### Given passage
**Unsolved multimagic problems**

A lot of multimagic problems are not yet solved, that's why this subject is interesting and motivating. The goal is mainly to get the maximum of characterics in the minimum of space. "What is the smallest possible xxx" and "Who will be the first to yyy" are the favorite questions.

Here is a partial list. If you have some results on an unsolved multimagic problem, send me a message! I will be pleased to add your results in this web site.

**Multimagic squares using distinct integers**

- What is the smallest possible bimagic square
using distinct integers? The
orders 3 and 4 are proved impossible, and the order 8 is the mimimum order
allowing normal bimagic
squares (normal = using consecutive integers). Who will be the first to construct a non-normal bimagic square
of order 5, 6 or 7? (non-normal = using distinct integers). Or prove that it is impossible to construct such squares.
Examples
of order 6 found in February 2006 by Jaroslaw Wroblewski. Examples
of order 7 found in May 2006 by Lee Morgenstern.
**Order 5 still unknown!** - What is the smallest possible trimagic square using distinct integers? The orders 3 and 4 are proved impossible, and the order 12 is the mimimum order allowing normal trimagic squares (normal = using consecutive integers).

### Raw data
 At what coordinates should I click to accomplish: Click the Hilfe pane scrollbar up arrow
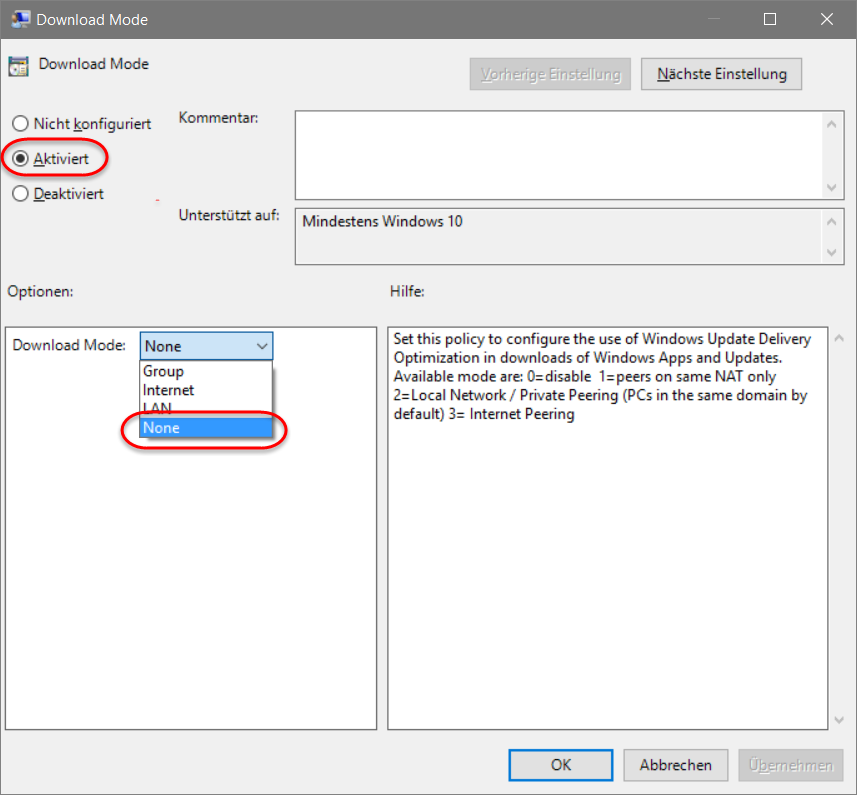click(x=839, y=335)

### Exercise tasks
(a) Reproduce the passage on unsolved multimagic problems word for word, from "Here is a partial" to "by Lee Morgenstern.".
(b) In the passage on unsolved multimagic problems, who found the examples of order 7, and in what month and year?

### The replies
(a)
Here is a partial list. If you have some results on an unsolved multimagic problem, send me a message! I will be pleased to add your results in this web site.

**Multimagic squares using distinct integers**

- What is the smallest possible bimagic square
using distinct integers? The
orders 3 and 4 are proved impossible, and the order 8 is the mimimum order
allowing normal bimagic
squares (normal = using consecutive integers). Who will be the first to construct a non-normal bimagic square
of order 5, 6 or 7? (non-normal = using distinct integers). Or prove that it is impossible to construct such squares.
Examples
of order 6 found in February 2006 by Jaroslaw Wroblewski. Examples
of order 7 found in May 2006 by Lee Morgenstern.

(b) Lee Morgenstern, in May 2006.